Does cardiovascular risk management (CVRM) still have benefits in older patients?

In most of the larger cardiovascular studies the real elderly patients are not included. Also the possible therapy duration is shorter, while all cardiovascular (CV) risk reduction graphs show divergence in treatment time, regardless of the therapy, giving an increasing reduction in risk with an increased duration of treatment. Furthermore, the risk of side effects could be higher in older patients. So CVRM in older patients has been debated for decades.

However, mainly the elderly (75–95 years) suffer from cardiovascular disease and there is substantial evidence in pharmacological as well as in Mendelian randomisation studies that ‘the longer/earlier the lower LDL cholesterol, the better it is, despite which treatment regime’ [1]. The most recent meta-analysis by the Cholesterol Treatment Trialists’ Collaboration showed that even patients aged > 75 years have benefit [2] without side effects on cognition [3].

Strict blood pressure control in the elderly was even more of a dispute for years because of the known U‑shape curve in cardiovascular benefits and the obvious side effects when the blood pressure is too low. However, after for example the publication by Lewington et al. [4] the idea arose that also ‘the longer/earlier the lower (asymptomatic) blood pressure, the better it is’ especially in the elderly. In addition, there even seems to be a protective role for CVRM against, for example, vascular dementia [5], but evidence for this is still poor.

Thus CVRM in older patients still has benefits, but we have to take frailty, life expectancy, expected therapy benefit and therapy harm into account.

Does more aggressive CVRM have enhanced benefits in older patients with ischaemic heart disease?

The higher the baseline cardiovascular risk and the more aggressive the CVRM, the greater the therapy benefit that could be expected. However, therapy benefit is also positively related to the possible duration of CVRM, which is often much shorter in older patients. In addition, competing risk is also a bias to be taken into account, especially in the elderly. Furthermore, the risk of side effects could be higher in older patients so, again, we have to take frailty, life expectancy, expected therapy benefit and therapy harm into account.
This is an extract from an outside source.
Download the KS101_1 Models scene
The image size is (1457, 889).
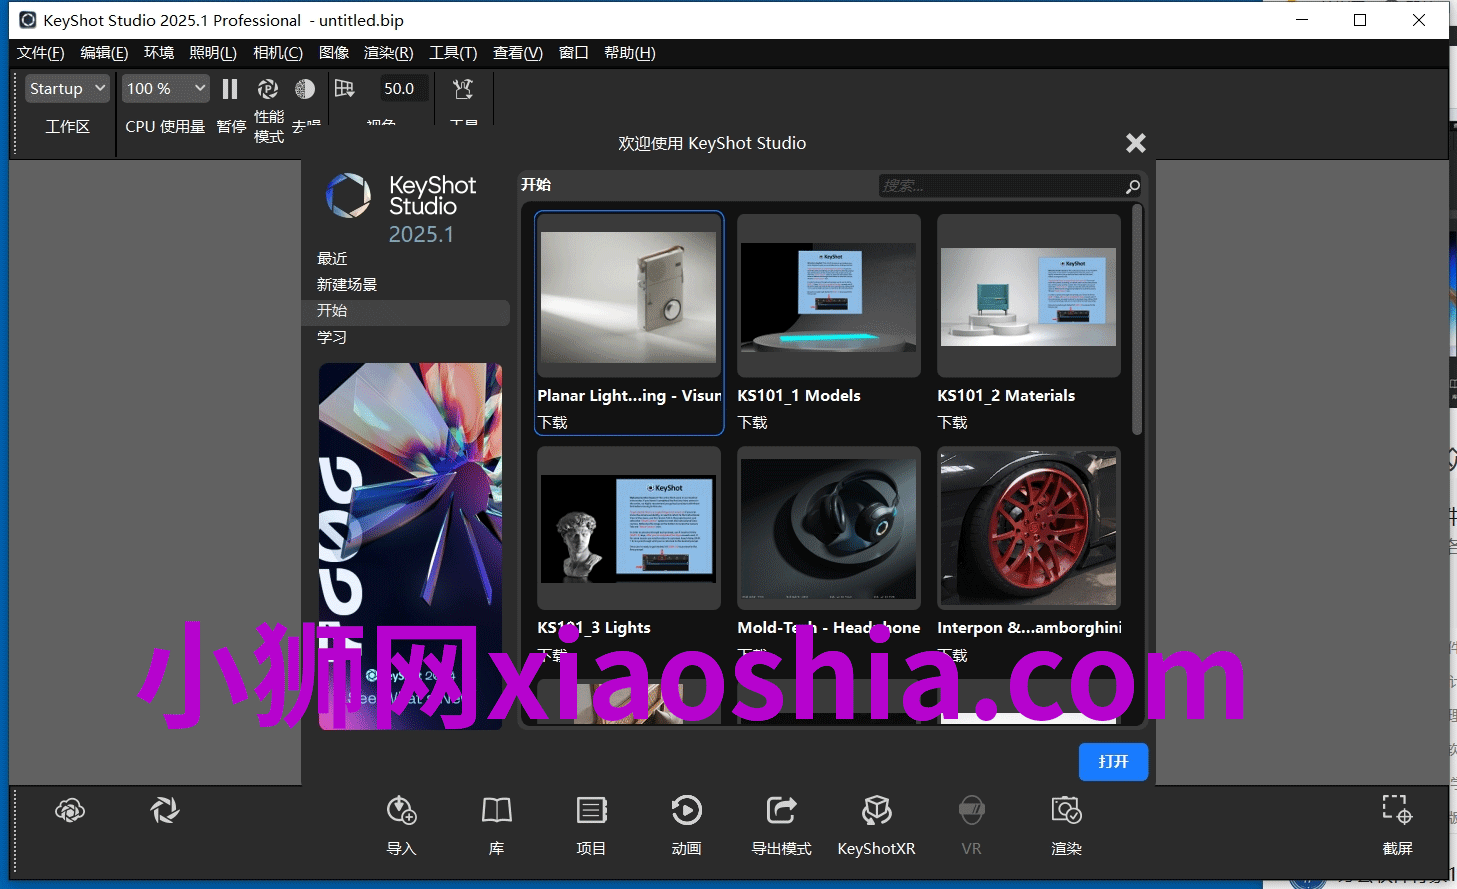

Van Trier and her team nicely estimated from the PHARMO Database Network (which links primary and secondary healthcare settings), using the SMART-REACH model, that in 1817 patients aged 71–80 years and hospitalised for ischaemic heart disease (36% women; median age at event of 74 years), the additional effect of a low-density lipoprotein cholesterol (LDL-c) target of < 1.4 mmol/l instead of < 1.8 mmol/l and a blood pressure target of < 130 mm Hg instead of < 140 mm Hg was still a median gain of 0.6 event-free life years [6]. As expected, the greatest effect (up to 1.7 event-free years) could be achieved in patients not even reaching the less strict targets. Do not forget that not only the statistical calculation is an estimation, but also the SMART-REACH model uses estimated data from several large randomised trials. What is worrying is the considerable number of patients with missing risk factor documentation (1186 of the 3003) in the study by Van Trier et al., suggesting that CVRM in older patients is no longer taken very seriously.

As already shown in the SPRINT trial, targeting a blood pressure to < 120 mm Hg versus < 140 mm Hg resulted in a hazard ratio of 0.75 in 9361 very high-risk CV patients, 28% of whom were older than 75 years (mean age 79 years) without more clinically relevant side effects [7].

For LDL‑c lowering, it has been extensively proven (pharmacologically as well as with Mendelian randomisation) that there is a log-linear association per unit change [1].

Thus more strict CVRM in older patients still has benefits, especially when a cardiovascular event has already occurred (except in patients with end-stage heart failure or on dialysis), but we always have to take frailty, life expectancy, expected therapy benefit and therapy harm into account.

How do we define an ‘older’ patient? And in the future?

We have to be aware that elderly patients are often defined as aged over 70 years, but nowadays this is more an average old age while ageing is an ongoing process. We still lack robust evidence for the real elderly aged > 80 years.

Does the Dutch CVRM guideline differ very much from the European (ESC) Prevention guideline?

Last but not least I would like to address that in the study by Van Trier et al. there is a controversial separation between the most recent Dutch CVRM guidelines of 2019 and the most recent ESC Prevention Guidelines of 2021 due to different LDL‑c and blood pressure targets. However, in the Dutch guideline the targets are set at at least < 1.8 mmol/l for LDL‑c and at least < 140 mm Hg for blood pressure, which means that in the Netherlands we can aim for European targets as well. Furthermore, in the ESC guideline the ‘Two Step Approach’ is introduced, in which the first step of CVRM targets of LDL‑c lowering of < 1.8 mmol/l and for blood pressure < 140 mm Hg have to be aimed for in all (very) high-risk CV patients, while a more aggressive approach with targets of LDL‑c lowering < 1.4 mmol/l and for blood pressure < 130 mm Hg should to be aimed for if thought necessary and according to the lifetime CV risk and treatment benefits, comorbidities, frailty and patient preferences.